To make sure I fully understand how os.fork works. I wrote the following script. In fact, I ask a process to calculate factorial for some big number making sure it completely tie a CPU for a good period of time. If it is just multithreading sharing the same CPU, nothing will be accelerated.
I ran four factorial calculations in total, with a os.fork operation between each.
At first glance, the logs might be a bit hard to read so formatted them a bit into this spreadsheet. The 81(85) is the main process. And it took 9.6 seconds to calculate the factorial of 200K. Then once the fork is called, you can see the 81(86) got spawned and 85 immediately start calculating, right next line indicated the new spawn process recognized itself and also started calculating just < a us later (569 us = 671651-671082). Now we are two processes running in parallel, 85 and 86.
In the next round (separated by the red line), 85 finished first, spawned 88, and both of them got to work also within a ms (513us = 671850 – 671337). Then right after it, 86 finished, spawned 89 and both of got to work within a ms (571us = 685073-684502).

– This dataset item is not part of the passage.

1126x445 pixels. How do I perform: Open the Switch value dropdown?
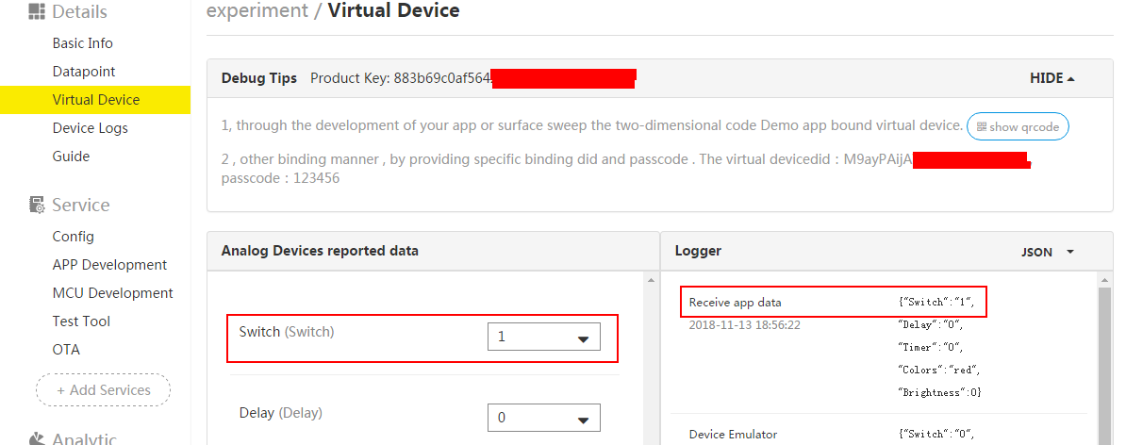(x=543, y=337)
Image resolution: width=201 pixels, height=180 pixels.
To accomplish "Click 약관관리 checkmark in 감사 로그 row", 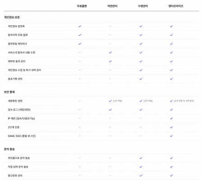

The same story repeat itself in the last round with 8 processes existing at the same time busy calculating factorial. One interesting observation is that all the first 3 rounds finish in similar time with about 9.6 seconds, then 19.68 > 19.2=2*9.6, and 29.24 > 28.8=3*9.6. The biggest difference is at the last round with (13.97=43.206446 – 29.239630), that is 45.5% (13.97/9.6) performance deterioration, why?
That is because CPUs were busy, I have a 6core i7 on my MacBook. If all 6 cores were busy doing work, that will finish 6 factorial calculation, if the rest 2 got assigned to two cores, it will take another 9.6 seconds so the total should be 19.2 seconds, which it did not. If everything is perfectly optimized, and all 6 cores all contribute to the calculation, it should take 8 * 9.6 / 6 = 12.8 seconds. So the theoretical minimum is 12.8 and maximum is 19.2 and the reality is 13.97. I have to say that is the proof that there is some cross CPU collaboration with some overhead.
Well, that is enough fun for today. In conclusion, we had a good view of the two implementations for threading based and process based mixin. We looked into the os.fork in more detail and demonstrated how forking got used to distribute computation heavy jobs.